Tarea propuesta
Transcribe íntegro y sin ninguna alteración el fragmento sobre Shalámov y sus obras.

Fragmento de lectura
A pesar de su celo, el autor no tuvo el control de su obra. Por una parte,
se seguía pasando de mano en mano dentro un restringido y creciente círculo.
Por otra, sus textos cruzaron la frontera y las peores expectativas de Shalámov
se cumplieron. No solo no se publicaron como una obra unitaria, siguiendo su
orden establecido, ni se respetó el estilo repetitivo, restándole autenticidad.
Además se hacía desde el altavoz de los Tamizdat, los periódicos extranjeros de
la disidencia, con la falsa apariencia de ser una colaboración literaria. Eso
pudo darle a conocer en otras lenguas, pero le cerró las puertas del
conocimiento de su obra en Rusia. Su vida como autor parecía tan descontrolada
como su vida de exprisionero de la pesadilla del Norte. “Con mi difícil biografía,
lo último que necesito son conexiones con la emigración”, escribe en su diario
en 1972. En una carta de 315 palabras publicada en Novy Mir, el 23 de febrero
de ese año, enmarcada en un rectángulo negro como si fuera una esquela,
Shalámov renegó de las ediciones extranjeras de sus obras. A los pocos meses se
publicaron sus poemas Nubes de Moscú y fue admitido en la Unión de Escritores.

Datos de origen

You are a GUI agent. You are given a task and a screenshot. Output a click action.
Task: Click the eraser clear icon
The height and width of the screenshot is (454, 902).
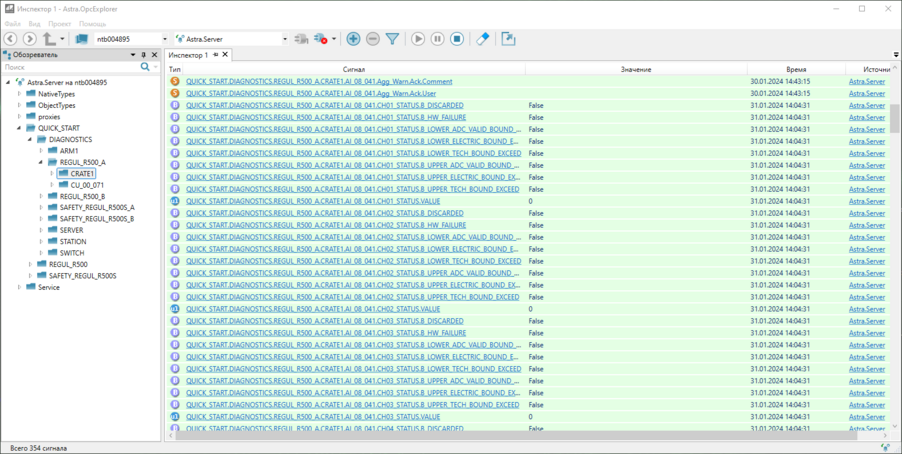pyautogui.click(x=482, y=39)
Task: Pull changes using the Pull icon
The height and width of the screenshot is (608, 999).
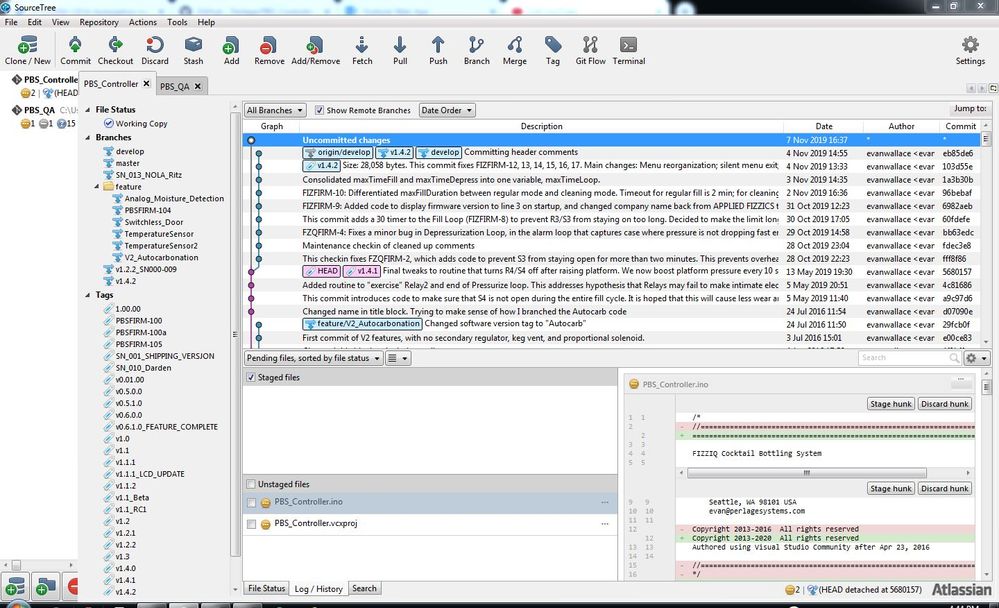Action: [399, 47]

Ejercicio resuelto
A pesar de su celo, el autor no tuvo el control de su obra. Por una parte,
se seguía pasando de mano en mano dentro un restringido y creciente círculo.
Por otra, sus textos cruzaron la frontera y las peores expectativas de Shalámov
se cumplieron. No solo no se publicaron como una obra unitaria, siguiendo su
orden establecido, ni se respetó el estilo repetitivo, restándole autenticidad.
Además se hacía desde el altavoz de los Tamizdat, los periódicos extranjeros de
la disidencia, con la falsa apariencia de ser una colaboración literaria. Eso
pudo darle a conocer en otras lenguas, pero le cerró las puertas del
conocimiento de su obra en Rusia. Su vida como autor parecía tan descontrolada
como su vida de exprisionero de la pesadilla del Norte. “Con mi difícil biografía,
lo último que necesito son conexiones con la emigración”, escribe en su diario
en 1972. En una carta de 315 palabras publicada en Novy Mir, el 23 de febrero
de ese año, enmarcada en un rectángulo negro como si fuera una esquela,
Shalámov renegó de las ediciones extranjeras de sus obras. A los pocos meses se
publicaron sus poemas Nubes de Moscú y fue admitido en la Unión de Escritores.